Provided records
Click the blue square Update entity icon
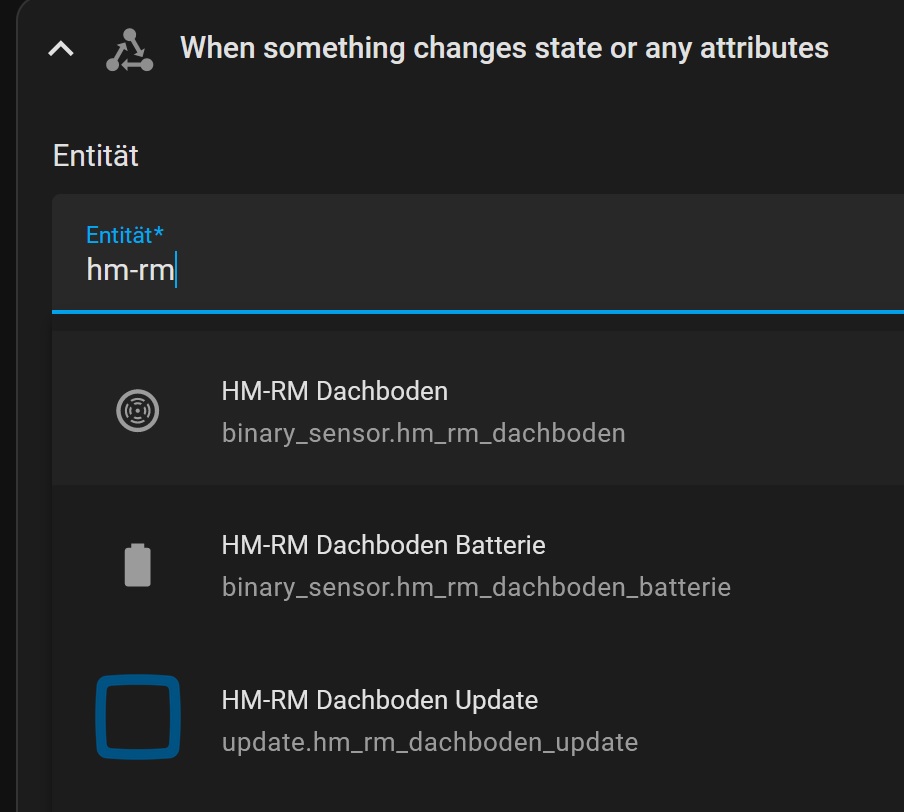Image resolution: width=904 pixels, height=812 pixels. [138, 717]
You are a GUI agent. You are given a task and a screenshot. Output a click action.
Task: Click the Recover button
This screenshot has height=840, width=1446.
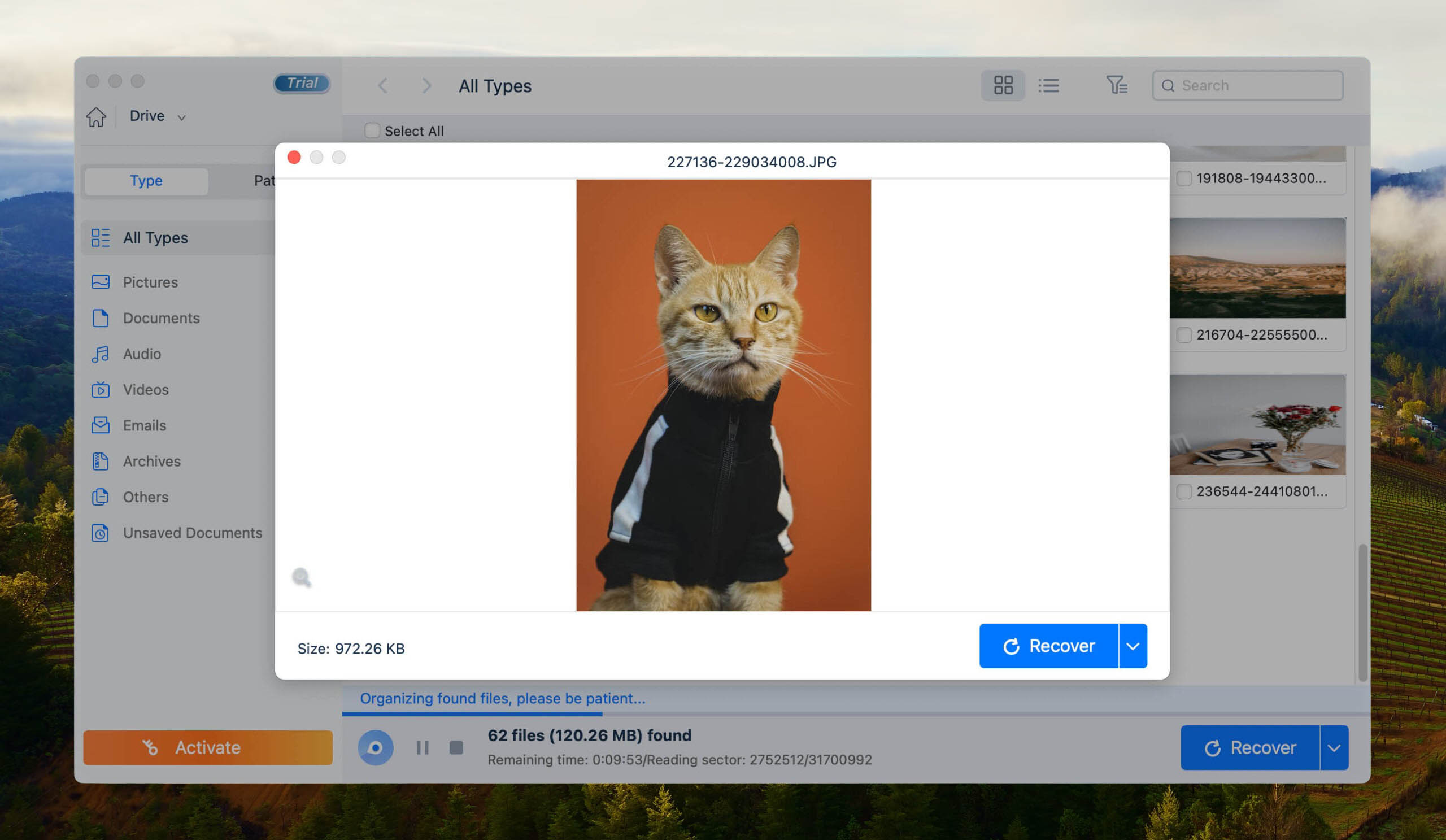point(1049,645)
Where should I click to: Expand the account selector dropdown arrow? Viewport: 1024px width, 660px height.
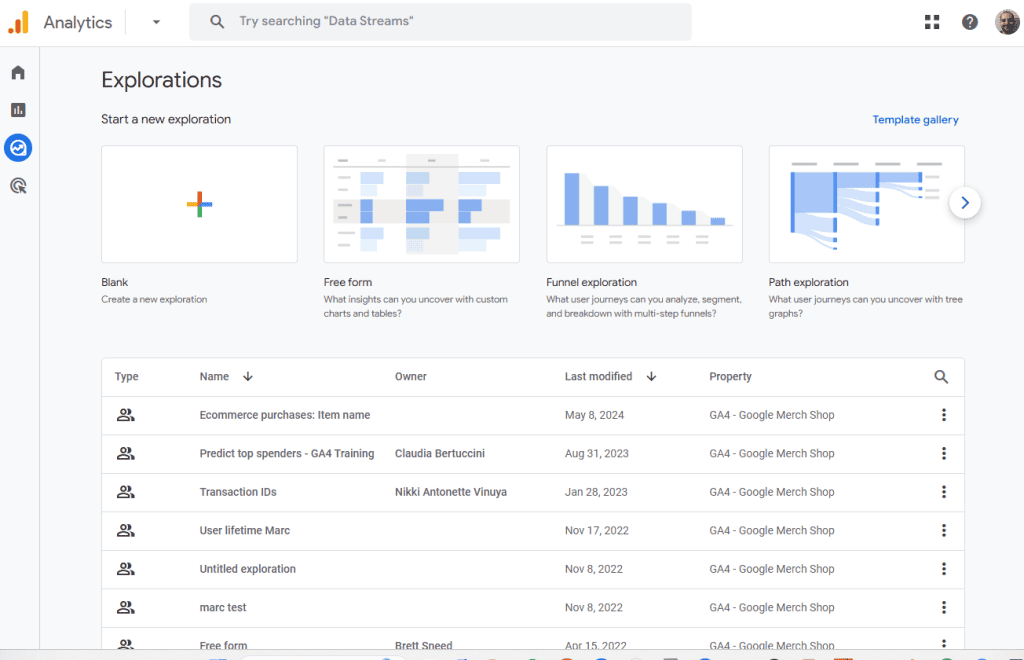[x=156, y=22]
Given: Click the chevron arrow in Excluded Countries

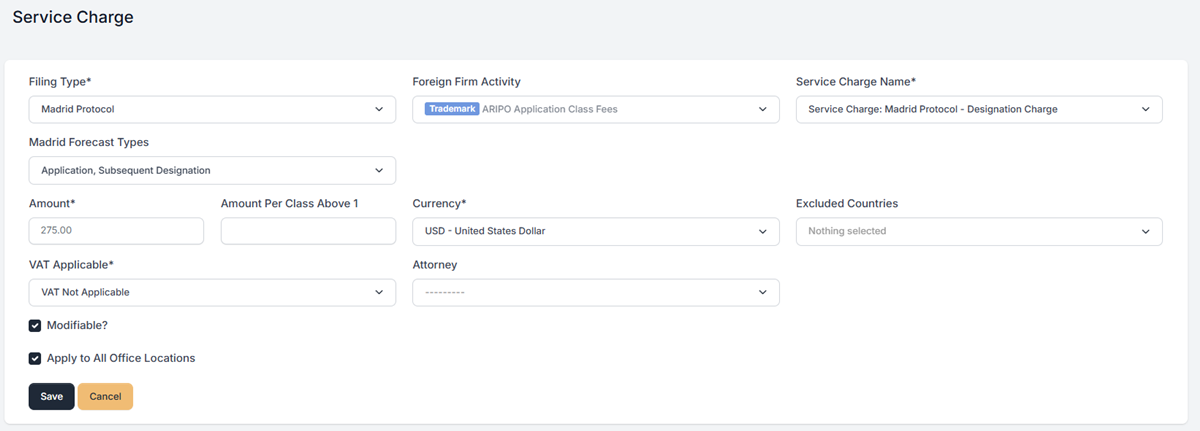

What to do
The listing above must be restated word for word. Its pictures are to be left out.

Task answer
Click the blue square Update entity icon
Image resolution: width=904 pixels, height=812 pixels. [138, 717]
You are a GUI agent. You are given a task and a screenshot. Output a click action.
Task: Click the Recover button
This screenshot has height=840, width=1446.
point(1049,645)
Where should I click to: Expand the account selector dropdown arrow? Viewport: 1024px width, 660px height.
[x=156, y=22]
Given: Click the chevron arrow in Excluded Countries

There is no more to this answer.